Frequently Asked Questions
Why is direct primary care considered better than traditional primary care?
The structural difference is panel size. DPC physicians serve roughly 300 to 600 patients, compared to 2,000 to 3,000 in conventional practices, which is what makes same-day access, longer appointments, and direct physician communication operationally possible. Patients who have experienced both models consistently describe DPC as more attentive and less transactional. The AAFP notes that the model's design specifically targets the access and continuity problems that fee-for-service primary care structurally produces.
What are the four primary care services?
Primary care broadly covers four domains: preventive care (screenings, immunizations, wellness visits), acute care (illness and injury management), chronic disease management (ongoing monitoring and treatment of conditions like diabetes or hypertension), and care coordination (referrals and communication with specialists). DPC practices deliver all four domains under the membership model.
What does DPC mean in healthcare?
DPC stands for Direct Primary Care. It refers to the billing and practice model in which patients pay their physician directly through a monthly membership fee, bypassing insurance for primary care services. The term "direct" refers to the direct financial and care relationship between patient and physician, with no insurance intermediary.
Is direct primary care the same as a health-sharing ministry?
No. Direct primary care is a primary care delivery model that covers routine and preventive services. A health-sharing ministry is an alternative to insurance that members use to share costs for larger medical events. Some patients pair DPC with a health-sharing ministry instead of a traditional HDHP, though this carries different coverage risks and is not regulated as insurance. A doctor can advise on individual cases when evaluating coverage options.
Can I use my HSA to pay for a DPC membership in 2026?
Yes, starting January 1, 2026, under the One Big Beautiful Bill Act. DPC memberships at or below $150/month for individuals and $300/month for families are now HSA-qualified expenses, and enrollment no longer disqualifies patients from contributing to an HSA alongside an HDHP.
What happens if I need to see a specialist?
DPC covers primary care only. If a specialist visit is needed, a DPC physician will refer the patient just as any primary care doctor would. The patient is then responsible for specialist costs, which is why maintaining a health insurance plan alongside DPC membership is necessary. The DPC physician can often help coordinate care and communicate with the specialist directly, which is something that gets lost in high-volume traditional practices.
References
- American Academy of Family Physicians — Direct Primary Care Overview — Definition, model structure, and AAFP position on DPC billing practices.

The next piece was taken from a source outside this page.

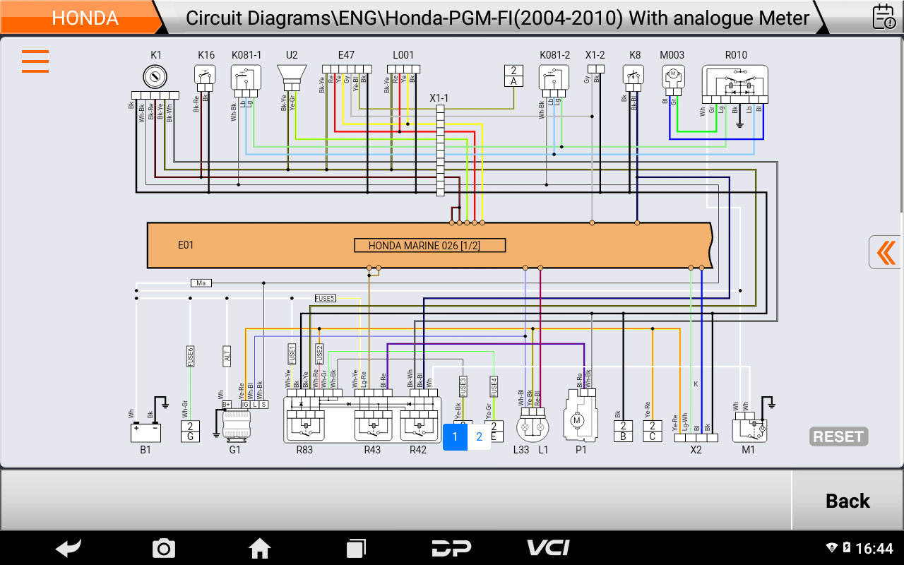Go to home screen via house icon
The width and height of the screenshot is (904, 565).
[260, 547]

- PMC / JAMA — Physician Time Use in Fee-for-Service Settings — Data on administrative burden and direct patient contact time in conventional primary care.
- University of Texas Health Science Center — DPC Panel Size Research — Analysis of DPC physician panel sizes vs. traditional primary care.
- Harvard Medical School — Concierge Medicine and DPC Growth — Comparative tracking of DPC and concierge medicine model growth.
- Health Affairs — DPC and HDHP Cost Comparisons — Analysis of total cost comparisons between DPC-plus-HDHP and traditional coverage structures.
- PMC — Longitudinal Primary Care Relationships and Clinical Outcomes — Evidence on chronic condition management outcomes with continuous primary care relationships.
- Sheps Center for Health Services Research, UNC — DPC Physician Satisfaction — Findings on administrative burden and professional satisfaction in DPC vs. traditional practice.
- Journal of General Internal Medicine — Employer DPC Benefit Adoption — Research on employer-sponsored DPC benefits and employee healthcare satisfaction.